In 1994, a mathematician figured out how make a quantum computer do something that no ordinary classical computer could. The work revealed that, in principle, a machine based on the rules of quantum mechanics could efficiently break a large number into its prime factors — a task so difficult for a classical computer that it forms the basis for much of today’s internet security.
A surge of optimism followed. Perhaps, researchers thought, we’ll be able to invent quantum algorithms that can solve a huge range of different problems.
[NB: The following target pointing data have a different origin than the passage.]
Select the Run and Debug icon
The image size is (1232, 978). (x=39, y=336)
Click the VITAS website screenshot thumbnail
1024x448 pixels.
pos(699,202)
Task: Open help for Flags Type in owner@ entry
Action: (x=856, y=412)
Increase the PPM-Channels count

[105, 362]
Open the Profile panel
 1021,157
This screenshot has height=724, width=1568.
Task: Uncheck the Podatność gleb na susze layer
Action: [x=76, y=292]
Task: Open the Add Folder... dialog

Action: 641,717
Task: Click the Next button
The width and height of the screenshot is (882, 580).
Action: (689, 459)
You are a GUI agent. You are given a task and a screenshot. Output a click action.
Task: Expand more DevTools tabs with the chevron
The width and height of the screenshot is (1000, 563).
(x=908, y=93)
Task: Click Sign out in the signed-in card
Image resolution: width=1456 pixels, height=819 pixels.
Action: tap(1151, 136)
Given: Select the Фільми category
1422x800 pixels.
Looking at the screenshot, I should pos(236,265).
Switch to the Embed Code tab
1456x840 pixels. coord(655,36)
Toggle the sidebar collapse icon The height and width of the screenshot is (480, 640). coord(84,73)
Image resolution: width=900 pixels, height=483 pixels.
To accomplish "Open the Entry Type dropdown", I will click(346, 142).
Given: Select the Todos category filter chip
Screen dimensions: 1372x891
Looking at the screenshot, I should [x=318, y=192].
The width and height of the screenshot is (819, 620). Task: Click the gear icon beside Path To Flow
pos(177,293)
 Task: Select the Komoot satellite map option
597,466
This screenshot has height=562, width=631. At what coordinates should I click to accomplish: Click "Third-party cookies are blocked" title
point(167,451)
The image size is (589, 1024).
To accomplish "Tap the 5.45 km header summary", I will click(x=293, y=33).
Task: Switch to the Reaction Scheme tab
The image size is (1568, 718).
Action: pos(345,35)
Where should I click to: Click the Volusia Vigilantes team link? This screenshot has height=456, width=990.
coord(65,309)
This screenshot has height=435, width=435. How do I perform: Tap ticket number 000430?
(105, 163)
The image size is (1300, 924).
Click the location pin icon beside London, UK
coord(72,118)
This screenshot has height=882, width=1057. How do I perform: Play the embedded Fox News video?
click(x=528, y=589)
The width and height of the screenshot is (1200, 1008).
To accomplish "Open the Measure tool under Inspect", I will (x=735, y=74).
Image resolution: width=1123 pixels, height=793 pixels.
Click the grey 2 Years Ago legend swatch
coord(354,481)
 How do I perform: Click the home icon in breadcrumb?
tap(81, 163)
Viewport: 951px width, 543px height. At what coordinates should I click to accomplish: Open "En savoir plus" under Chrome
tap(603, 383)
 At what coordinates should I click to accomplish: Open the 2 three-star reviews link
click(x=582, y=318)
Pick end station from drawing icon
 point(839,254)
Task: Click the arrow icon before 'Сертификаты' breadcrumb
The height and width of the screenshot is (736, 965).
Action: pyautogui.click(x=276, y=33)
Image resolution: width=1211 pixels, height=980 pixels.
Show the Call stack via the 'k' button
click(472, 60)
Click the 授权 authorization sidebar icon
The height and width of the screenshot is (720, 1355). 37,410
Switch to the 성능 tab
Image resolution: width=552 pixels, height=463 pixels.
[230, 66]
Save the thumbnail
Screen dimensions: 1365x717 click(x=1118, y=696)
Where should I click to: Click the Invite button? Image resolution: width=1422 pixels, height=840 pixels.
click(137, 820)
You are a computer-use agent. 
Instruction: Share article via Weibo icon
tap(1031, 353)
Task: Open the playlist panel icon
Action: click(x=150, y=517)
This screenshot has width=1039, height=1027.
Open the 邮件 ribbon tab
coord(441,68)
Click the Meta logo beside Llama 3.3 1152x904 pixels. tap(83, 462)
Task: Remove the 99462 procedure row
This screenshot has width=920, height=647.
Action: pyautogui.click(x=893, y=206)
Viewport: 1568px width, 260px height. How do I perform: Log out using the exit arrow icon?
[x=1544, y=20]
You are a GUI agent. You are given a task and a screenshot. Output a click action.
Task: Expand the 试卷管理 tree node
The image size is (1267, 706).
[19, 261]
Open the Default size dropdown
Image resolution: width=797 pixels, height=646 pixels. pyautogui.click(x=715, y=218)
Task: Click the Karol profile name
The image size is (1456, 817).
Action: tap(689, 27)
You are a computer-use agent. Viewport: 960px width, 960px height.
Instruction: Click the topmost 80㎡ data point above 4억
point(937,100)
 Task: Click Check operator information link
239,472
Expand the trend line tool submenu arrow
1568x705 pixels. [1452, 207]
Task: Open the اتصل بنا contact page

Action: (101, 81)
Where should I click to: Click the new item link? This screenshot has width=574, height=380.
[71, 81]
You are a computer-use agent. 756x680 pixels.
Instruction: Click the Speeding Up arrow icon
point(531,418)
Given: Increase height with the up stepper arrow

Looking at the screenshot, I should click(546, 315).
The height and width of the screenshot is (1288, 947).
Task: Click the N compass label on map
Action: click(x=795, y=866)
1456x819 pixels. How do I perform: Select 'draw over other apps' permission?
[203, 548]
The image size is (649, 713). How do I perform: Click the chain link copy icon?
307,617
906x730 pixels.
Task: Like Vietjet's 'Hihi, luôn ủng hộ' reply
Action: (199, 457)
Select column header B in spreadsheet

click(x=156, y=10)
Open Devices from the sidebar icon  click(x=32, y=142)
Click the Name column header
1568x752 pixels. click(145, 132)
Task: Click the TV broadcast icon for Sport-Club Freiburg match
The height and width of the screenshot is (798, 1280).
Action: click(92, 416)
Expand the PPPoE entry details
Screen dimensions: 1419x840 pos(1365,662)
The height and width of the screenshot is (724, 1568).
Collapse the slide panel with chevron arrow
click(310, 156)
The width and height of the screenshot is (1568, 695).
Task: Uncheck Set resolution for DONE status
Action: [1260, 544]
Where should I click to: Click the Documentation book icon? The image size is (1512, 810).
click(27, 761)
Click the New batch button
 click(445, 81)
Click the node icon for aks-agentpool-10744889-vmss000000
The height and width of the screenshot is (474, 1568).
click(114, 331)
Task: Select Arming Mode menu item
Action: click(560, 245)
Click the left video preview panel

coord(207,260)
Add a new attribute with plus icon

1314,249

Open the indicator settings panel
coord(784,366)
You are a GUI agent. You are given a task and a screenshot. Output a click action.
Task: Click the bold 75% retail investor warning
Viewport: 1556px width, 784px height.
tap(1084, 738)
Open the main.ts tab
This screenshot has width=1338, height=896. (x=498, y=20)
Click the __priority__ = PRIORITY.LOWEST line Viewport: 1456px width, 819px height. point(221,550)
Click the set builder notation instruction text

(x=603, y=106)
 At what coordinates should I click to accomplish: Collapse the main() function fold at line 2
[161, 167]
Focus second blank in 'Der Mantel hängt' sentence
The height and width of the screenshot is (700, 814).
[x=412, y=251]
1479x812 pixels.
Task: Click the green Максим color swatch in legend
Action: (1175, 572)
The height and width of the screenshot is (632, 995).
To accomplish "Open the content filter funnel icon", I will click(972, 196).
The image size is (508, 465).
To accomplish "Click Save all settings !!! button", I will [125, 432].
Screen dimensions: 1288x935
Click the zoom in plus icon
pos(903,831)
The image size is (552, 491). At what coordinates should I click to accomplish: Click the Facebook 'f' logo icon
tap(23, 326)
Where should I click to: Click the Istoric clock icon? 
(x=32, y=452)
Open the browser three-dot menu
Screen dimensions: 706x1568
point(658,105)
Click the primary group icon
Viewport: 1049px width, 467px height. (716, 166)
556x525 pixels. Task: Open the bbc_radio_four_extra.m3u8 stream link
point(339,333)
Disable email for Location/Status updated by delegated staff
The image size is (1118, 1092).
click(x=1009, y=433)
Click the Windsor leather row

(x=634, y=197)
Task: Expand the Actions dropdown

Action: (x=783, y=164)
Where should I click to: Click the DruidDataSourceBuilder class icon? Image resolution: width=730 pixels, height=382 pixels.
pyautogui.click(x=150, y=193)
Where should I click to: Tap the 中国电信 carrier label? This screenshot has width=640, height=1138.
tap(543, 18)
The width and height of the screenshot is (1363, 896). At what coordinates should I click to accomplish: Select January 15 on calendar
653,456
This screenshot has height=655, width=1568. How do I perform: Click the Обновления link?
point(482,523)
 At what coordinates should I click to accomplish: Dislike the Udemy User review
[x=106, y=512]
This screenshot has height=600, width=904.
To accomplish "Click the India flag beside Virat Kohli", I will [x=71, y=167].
But progress stalled. “It’s been a bit of a bummer trajectory,” said Ryan O’Donnell of Carnegie Mellon University. “People were like, ‘This is amazing, I’m sure we’re going to get all sorts of other amazing algorithms.’ Nope.” Scientists discovered dramatic speedups only for a single, narrow class of problems from within a standard set called NP, meaning they had efficiently verifiable solutions — such as factoring.
That was the case for nearly three decades. Then in April, researchers invented a fundamentally new kind of problem that a quantum computer should be able to solve exponentially faster than a classical one. It involves calculating the inputs to a complicated mathematical process, based solely on its jumbled outputs. Whether the problem stands alone or is the first in a new frontier of many others has yet to be determined.
“There is a sense of excitement,” said Vinod Vaikuntanathan, a computer scientist at the Massachusetts Institute of Technology. “A lot of people are thinking about what else is out there.”